Vampire: The Masquerade – Swansong is a deeply uneven game. It is full of solid mechanics and creative setpieces, with some ambitious storytelling on display. But a lot of that complexity can feel truncated or even undone by the restraints and rough edges of a mid-tier production. When everything comes together, it is a genuinely compelling horror mystery RPG. But when something inevitably goes wrong, a lot of that effort unravels fast. The result is an experience I want to recommend on the strength of its story beats and gameplay systems, but that comes with some reservations due to subpar level and puzzle design.

vampire the masquerade swansong review Leysha
Hats off to the art direction here.

Vampire: The Masquerade – Swansong's Story

The game takes place in the city of Boston and deals with the secret vampire society, The Camarilla.

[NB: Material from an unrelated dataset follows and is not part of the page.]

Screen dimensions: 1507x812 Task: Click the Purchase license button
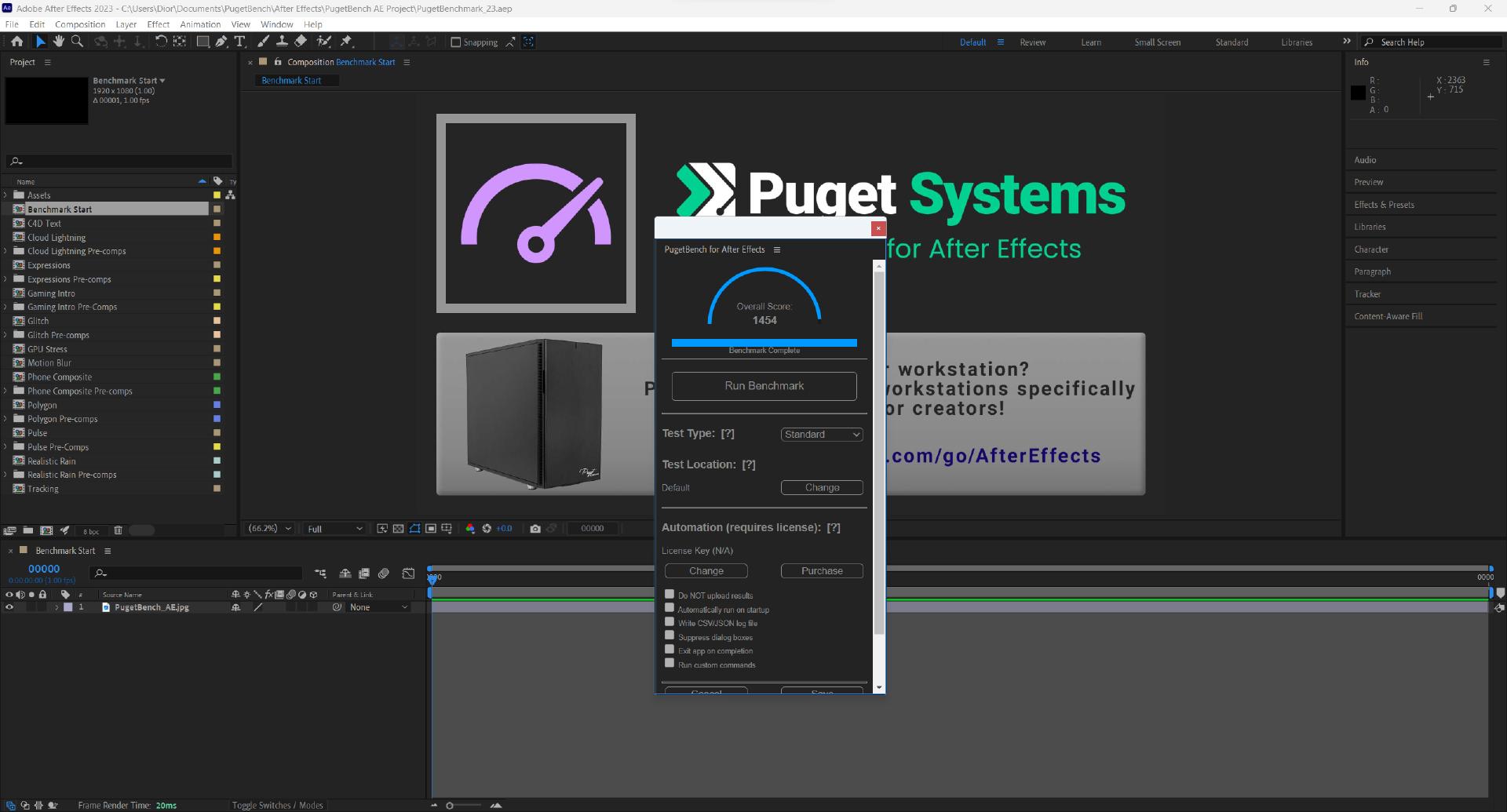click(822, 571)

An attack has happened at one of their meetings and the Prince has called her most trusted servants to investigate the attack. As information comes to light, it is clear that the attacks were strategic. It is up to you to figure out who is behind the attack, who to trust, and how you decide to protect the secrets of the creatures of the night.

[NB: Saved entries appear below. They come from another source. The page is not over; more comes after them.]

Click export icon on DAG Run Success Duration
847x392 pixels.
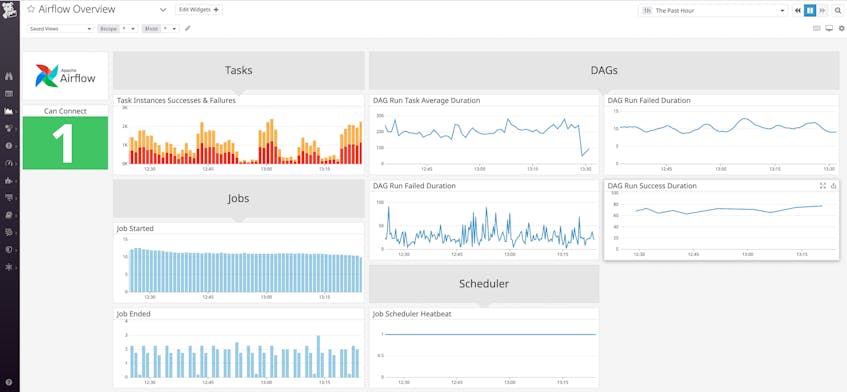click(x=833, y=185)
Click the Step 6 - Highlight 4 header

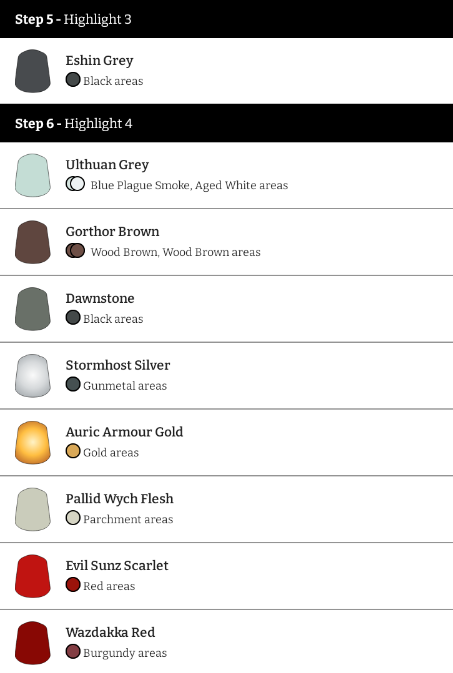pos(226,123)
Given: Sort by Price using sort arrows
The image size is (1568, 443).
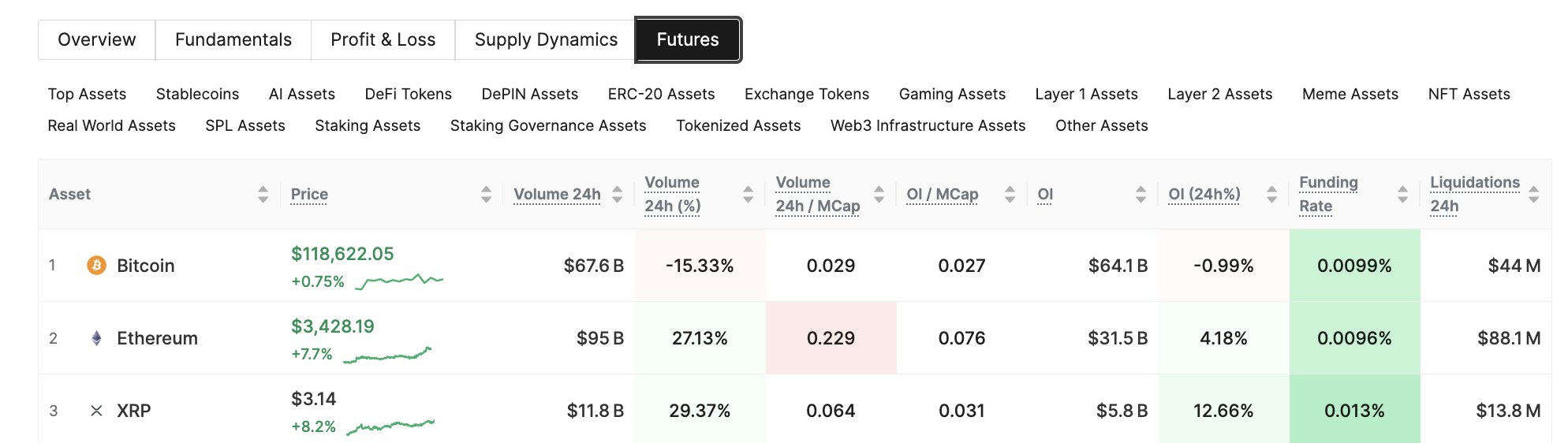Looking at the screenshot, I should [x=486, y=195].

You control three different vampires throughout the story of Vampire: The Masquerade – Swansong. Emem Louis is a Toreador with a silver tongue, a stellar fashion sense, and some desire for forward momentum. Galeb Bazory is a centuries-old Ventrue that has been the Prince's go-to agent for getting rid of unwanted enemies to her rule. Finally, there is Leysha, a Malkavian that has been getting potentially prophetic hallucinations with a personal stake in recent events.

Overall, it's a novel spin on the entire RPG formula. In many ways it's a refinement of Big Bad Wolf Studio's last project: the quasi-historical episodic mystery, The Council, just with the Vampire: The Masquerade license.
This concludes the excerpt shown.